The Byrds (/bɜːrdz/ BURDZ) were an American rock band formed in Los Angeles, California, in 1964. The band underwent multiple lineup changes; frontman Roger McGuinn (known as Jim McGuinn until mid-1967) was the sole consistent member. For a short time in the mid-1960s, the Byrds were among the most popular groups in the world, with critics considering them to be among the most influential rock acts of their era. The band's signature sound of "angelic harmonies" and McGuinn's jangly 12-string Rickenbacker guitar sound was "absorbed into the vocabulary of rock" and has continued to be influential.

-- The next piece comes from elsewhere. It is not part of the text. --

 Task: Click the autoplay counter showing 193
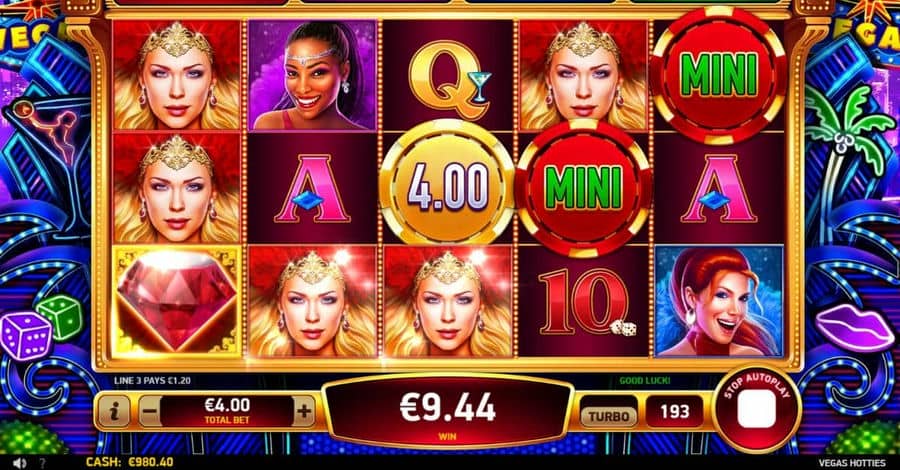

Initially, the Byrds pioneered the musical genre of folk rock as a popular format in 1965 by melding the influence of the Beatles and other British Invasion bands with contemporary and traditional folk music on their first and second albums and the hit singles "Turn! Turn! Turn!" and "Mr. Tambourine Man". As the 1960s progressed, the band was influential in originating psychedelic rock and raga rock, with their song "Eight Miles High" (1966) and the albums Fifth Dimension (1966), Younger Than Yesterday (1967), and The Notorious Byrd Brothers (1968). The band also helped pioneer country rock, particularly with the 1968 album Sweetheart of the Rodeo.